ACTION ITEM | Below is a listing; restate from it, character for character, the lines beginning at the line holding "Screen dimensions: 1075x720" and ending at the line holding "Click the 倍数 multiplier input field", both included.

RECORDS FOR PROCESSING |
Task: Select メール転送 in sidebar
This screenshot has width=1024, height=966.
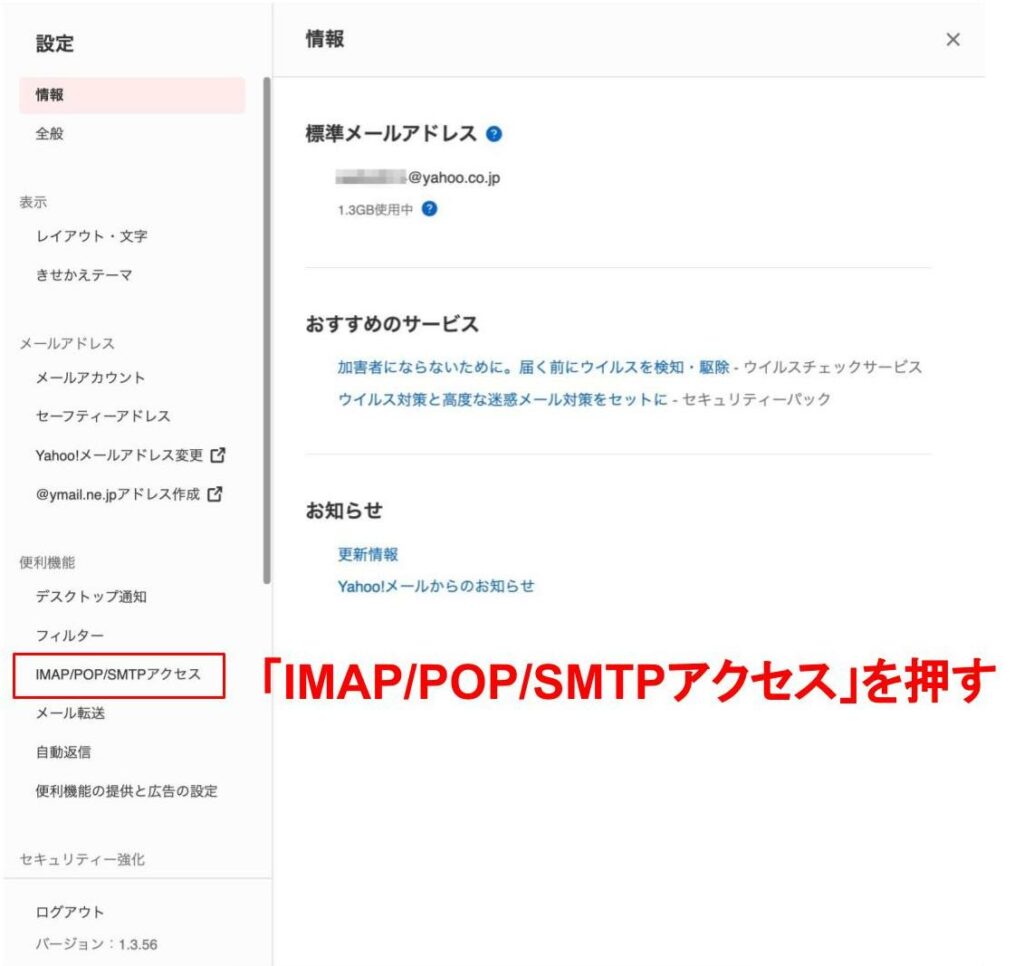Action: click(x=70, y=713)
---
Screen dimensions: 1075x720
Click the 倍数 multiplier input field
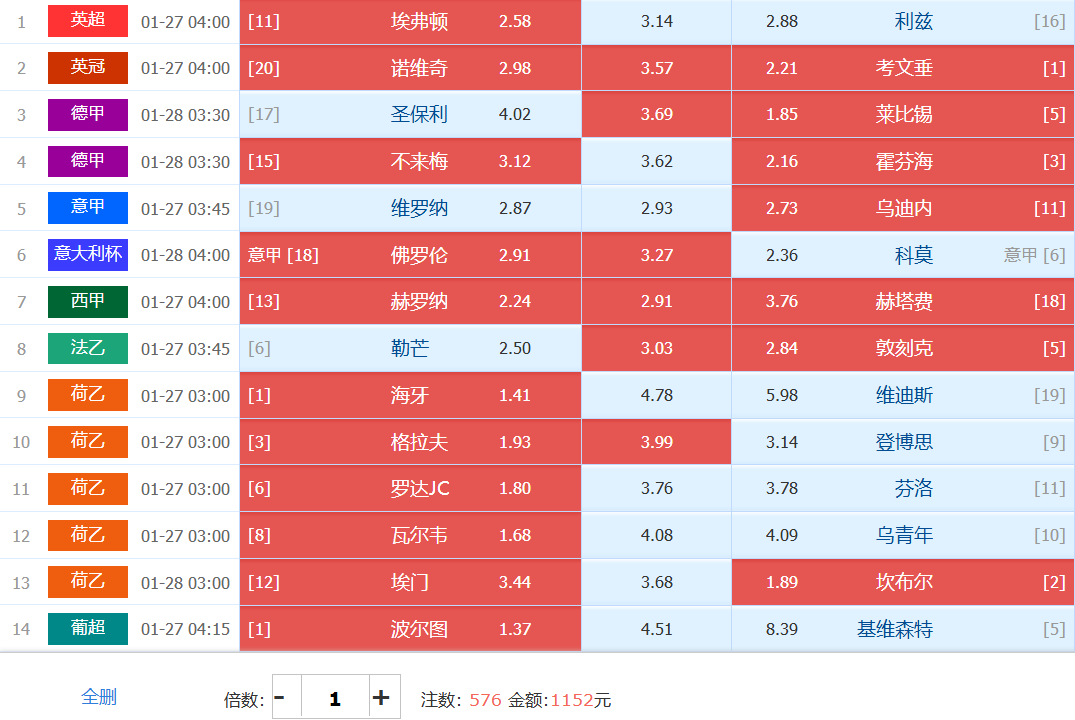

ANSWER FOR THIS EXERCISE |
Screen dimensions: 1075x720
Click the 倍数 multiplier input field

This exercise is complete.